Word for word, set down the full listing below.

[GIVEN ENTRIES Boundary: Start]

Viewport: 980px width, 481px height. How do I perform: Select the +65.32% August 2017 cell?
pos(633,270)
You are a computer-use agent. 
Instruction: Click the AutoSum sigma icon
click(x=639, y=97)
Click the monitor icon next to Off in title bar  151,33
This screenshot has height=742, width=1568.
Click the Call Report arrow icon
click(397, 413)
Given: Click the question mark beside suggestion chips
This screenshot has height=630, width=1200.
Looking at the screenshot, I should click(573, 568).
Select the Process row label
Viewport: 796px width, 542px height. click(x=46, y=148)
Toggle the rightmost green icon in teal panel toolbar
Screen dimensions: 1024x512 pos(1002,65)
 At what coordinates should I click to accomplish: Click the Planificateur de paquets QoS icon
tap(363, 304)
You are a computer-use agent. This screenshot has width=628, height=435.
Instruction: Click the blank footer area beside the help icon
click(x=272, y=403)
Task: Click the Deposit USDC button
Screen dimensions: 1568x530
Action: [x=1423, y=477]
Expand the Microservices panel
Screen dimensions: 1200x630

[GIVEN ENTRIES Boundary: End]

▸ YOUR SOLUTION:
Viewport: 980px width, 481px height. How do I perform: Select the +65.32% August 2017 cell?
pos(633,270)
You are a computer-use agent. 
Instruction: Click the AutoSum sigma icon
click(x=639, y=97)
Click the monitor icon next to Off in title bar  151,33
This screenshot has height=742, width=1568.
Click the Call Report arrow icon
click(397, 413)
Given: Click the question mark beside suggestion chips
This screenshot has height=630, width=1200.
Looking at the screenshot, I should click(573, 568).
Select the Process row label
Viewport: 796px width, 542px height. click(x=46, y=148)
Toggle the rightmost green icon in teal panel toolbar
Screen dimensions: 1024x512 pos(1002,65)
 At what coordinates should I click to accomplish: Click the Planificateur de paquets QoS icon
tap(363, 304)
You are a computer-use agent. This screenshot has width=628, height=435.
Instruction: Click the blank footer area beside the help icon
click(x=272, y=403)
Task: Click the Deposit USDC button
Screen dimensions: 1568x530
Action: [x=1423, y=477]
Expand the Microservices panel
Screen dimensions: 1200x630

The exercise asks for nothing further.